======== ТЕКСТ

Фрэнки отпустил художника. Через несколько минут прибыли полицейские.
— С мистером Мерло не все в порядке, — сказал я им. — Я думаю, ему лучше провести ночь у кого-нибудь из друзей.
Копы отнеслись к этому случаю с редким для их профессии пониманием.
Все копы Ки-Уэста обожали Фрэнки — как и все население острова, я думаю. По-моему, Фрэнки мог баллотироваться в мэры Ки-Уэста и победил бы с большим отрывом.
Фрэнка отвезли к одному из его друзей. Вернулся он на следующее утро.
Именно в этот день между мной и Фрэнки произошел настоящий разрыв. Не говоря ни слова, я упаковал свои бумаги и сложил их в машину. Туда же сел художник. Фрэнки молча сидел на крылечке с Леонсией, нашей верной экономкой — столь же молчаливой. Но когда завелся мотор, Фрэнки сорвался с крыльца.
— Ты покидаешь меня, не пожав мне руку? После четырнадцати лет?
Я пожал ему руку. И мы с художником уехали. Я вел машину очень плохо, ее так болтало на Океанском шоссе, что художник от страха сжался в комочек. Но в Коконат-Гроув мы приехали без аварий. Остановились в каком-то ужасном мотеле. На следующий день — накануне вечером натрахавшись так, что уснули без снов — мы пообедали с Марион Ваккаро, и я сказал ей, что ушел от Фрэнки.
Художника мне было не вынести — он готов был заниматься сексом, не переставая — и через несколько дней я предложил ему продолжить свой путь до Сан-Франциско, заплатив за портрет, оставленный в Ки-Уэсте, и обеспечив тем самым средствами на дорогу. Затем я вернулся в свою нью-йоркскую квартиру на Восточной шестьдесят второй, 134, и жил в ней в одиночестве один или два месяца.
Примерно в это время у меня начался флирт с одаренным и красивым молодым поэтом. Он жил с другим поэтом, много старше себя, и между ними все пошло наперекосяк с тех пор, как его друг начал заливать свое потрепанное временем тщеславие большим количеством спиртного. Выпив, он первые часы бывал веселым и приветливым; потом становился угрюмым; потом кидался на все, как старый лев, посаженный в клетку, будучи не в состоянии с ней примириться.
Одаренный молодой поэт — имя его я должен скрыть — вынужден был по несколько раз в неделю прятаться у меня. Как вы уже поняли, я довольно легко влюбляюсь, а это легче легкого, когда объект любви — рядом, на все и всегда готовый.
Расположить все события в строгой хронологической последовательности мне трудно. Могу только сказать, что роман с поэтом начался после «Ночи игуаны», и, конечно, после моей ссоры с Фрэнки.
В конце весны не то 1961, не то 1962 года мы с молодым поэтом полетели в Танжер и сняли там симпатичный маленький домик на берегу моря.

================
======== ДАННЫЕ

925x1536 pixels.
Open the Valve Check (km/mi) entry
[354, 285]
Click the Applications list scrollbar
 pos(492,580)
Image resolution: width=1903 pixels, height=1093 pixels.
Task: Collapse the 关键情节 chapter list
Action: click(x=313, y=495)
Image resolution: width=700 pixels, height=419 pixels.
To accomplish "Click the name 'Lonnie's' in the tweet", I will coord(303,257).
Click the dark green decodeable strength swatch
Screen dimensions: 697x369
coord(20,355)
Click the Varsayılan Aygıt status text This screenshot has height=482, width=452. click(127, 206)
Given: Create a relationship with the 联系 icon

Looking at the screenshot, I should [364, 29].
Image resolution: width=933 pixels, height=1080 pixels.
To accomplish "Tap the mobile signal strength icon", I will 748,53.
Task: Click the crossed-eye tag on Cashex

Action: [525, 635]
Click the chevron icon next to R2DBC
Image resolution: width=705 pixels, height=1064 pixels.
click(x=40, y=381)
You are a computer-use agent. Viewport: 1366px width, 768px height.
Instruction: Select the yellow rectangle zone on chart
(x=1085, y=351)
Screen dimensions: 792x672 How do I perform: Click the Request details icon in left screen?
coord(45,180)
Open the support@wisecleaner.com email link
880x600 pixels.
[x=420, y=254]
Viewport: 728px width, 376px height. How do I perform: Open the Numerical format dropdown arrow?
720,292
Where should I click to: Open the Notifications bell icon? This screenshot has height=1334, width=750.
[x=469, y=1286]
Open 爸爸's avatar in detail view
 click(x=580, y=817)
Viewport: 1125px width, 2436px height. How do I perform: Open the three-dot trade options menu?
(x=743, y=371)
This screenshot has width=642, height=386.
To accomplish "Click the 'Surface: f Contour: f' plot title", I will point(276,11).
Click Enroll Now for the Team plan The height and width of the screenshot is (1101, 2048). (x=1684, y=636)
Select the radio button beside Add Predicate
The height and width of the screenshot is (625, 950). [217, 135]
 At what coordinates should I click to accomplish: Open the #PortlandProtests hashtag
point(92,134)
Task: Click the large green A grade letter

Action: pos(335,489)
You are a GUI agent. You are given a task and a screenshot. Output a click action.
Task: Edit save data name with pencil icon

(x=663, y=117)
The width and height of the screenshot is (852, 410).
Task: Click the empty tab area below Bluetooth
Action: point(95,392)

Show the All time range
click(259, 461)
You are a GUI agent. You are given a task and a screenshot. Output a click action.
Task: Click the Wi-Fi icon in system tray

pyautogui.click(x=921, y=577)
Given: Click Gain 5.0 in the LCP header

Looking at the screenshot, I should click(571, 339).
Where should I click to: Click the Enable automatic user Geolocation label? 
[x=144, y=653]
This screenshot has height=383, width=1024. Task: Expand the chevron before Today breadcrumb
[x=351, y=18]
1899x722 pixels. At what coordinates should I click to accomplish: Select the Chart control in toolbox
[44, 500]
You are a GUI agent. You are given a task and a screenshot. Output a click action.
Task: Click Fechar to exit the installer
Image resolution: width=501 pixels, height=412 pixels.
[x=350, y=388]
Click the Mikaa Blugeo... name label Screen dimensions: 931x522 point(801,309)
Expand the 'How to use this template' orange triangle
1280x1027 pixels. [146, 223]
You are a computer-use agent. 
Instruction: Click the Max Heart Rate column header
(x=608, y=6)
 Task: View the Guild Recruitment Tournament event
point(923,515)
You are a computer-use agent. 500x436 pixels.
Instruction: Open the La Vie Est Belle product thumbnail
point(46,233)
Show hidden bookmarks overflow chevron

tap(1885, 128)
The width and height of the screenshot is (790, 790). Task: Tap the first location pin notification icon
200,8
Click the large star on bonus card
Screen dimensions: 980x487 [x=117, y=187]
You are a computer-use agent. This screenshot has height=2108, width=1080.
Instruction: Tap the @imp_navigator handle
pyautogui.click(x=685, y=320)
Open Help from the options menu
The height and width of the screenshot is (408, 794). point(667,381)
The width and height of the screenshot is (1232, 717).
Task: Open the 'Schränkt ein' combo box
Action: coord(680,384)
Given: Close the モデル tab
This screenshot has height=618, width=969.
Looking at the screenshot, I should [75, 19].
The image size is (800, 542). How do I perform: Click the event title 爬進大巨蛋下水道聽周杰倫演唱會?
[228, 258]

================

→ **ЗАДАНИЯ**
• 1. На какой улице и в каком доме была нью-йоркская квартира рассказчика из текста о разрыве с Фрэнки?
• 2. Допишите продолжение текста о разрыве с Фрэнки, начиная сразу после его последнего предложения.

→ **ОТВЕТЫ**
• 1. На Восточной шестьдесят второй, 134.

• 2.
Лето было очень трудным, и для меня, и для моего спутника. Несмотря на волнения, связанные с разрывом с Фрэнки, и несмотря на очарование беленького домика и молодого прекрасного поэта, меня мучили внутренние страдания, самым объяснимым из которых была неспособность разговаривать с людьми. В Танжере тем летом бурлила светская жизнь. Красота моего спутника делала нас желанными гостями. Но на всех коктейлях и ужинах я сидел, погруженный в редко прерываемое молчание. Даже с молодым поэтом я почти не общался — только в постели.
Он относился ко мне с нежностью и пониманием. Помню одну долгую дождливую ночь.
Он сказал мне: «Дождь — самая чистая вода».
Мы открыли ставни и высунулись из окна, ловили в пригоршни дождевую воду — и оскверняли ее виски.
Моменты святого причастия…
Однажды я был один с Джейн Боулз и сказал ей: «Джейн, я больше не могу говорить».
Она подарила мне одну из своих быстрых улыбок и ответила: «Теннесси, ты никогда и не был разговорчивым».
По каким-то причинам — может быть, потому что я вынужден был засмеяться, а смех всегда успокаивает — этот ответ на мою испуганную исповедь принес мне на какое-то время облегчение.
(Это время в Танжере я описал в стихотворении «Безмолвное лето», впервые опубликованном в журнале «Antaeus».)
Весь этот период я работал над «Молочным фургоном», поэтому здесь уместно будет вставить историю этой пьесы, имевшей более драматическую судьбу вне сцены, чем на ней, и так болезненно отразившую углубляющиеся тени моей жизни — и как человека, и как художника.
Все время говорят, говорят, говорят, что мои работы — слишком личностные; а я настойчиво парирую это обвинение, утверждая, что любой настоящий труд художника должен быть личностным, прямо или косвенно, должен отражать — и отражает — эмоциональное состояние своего создателя.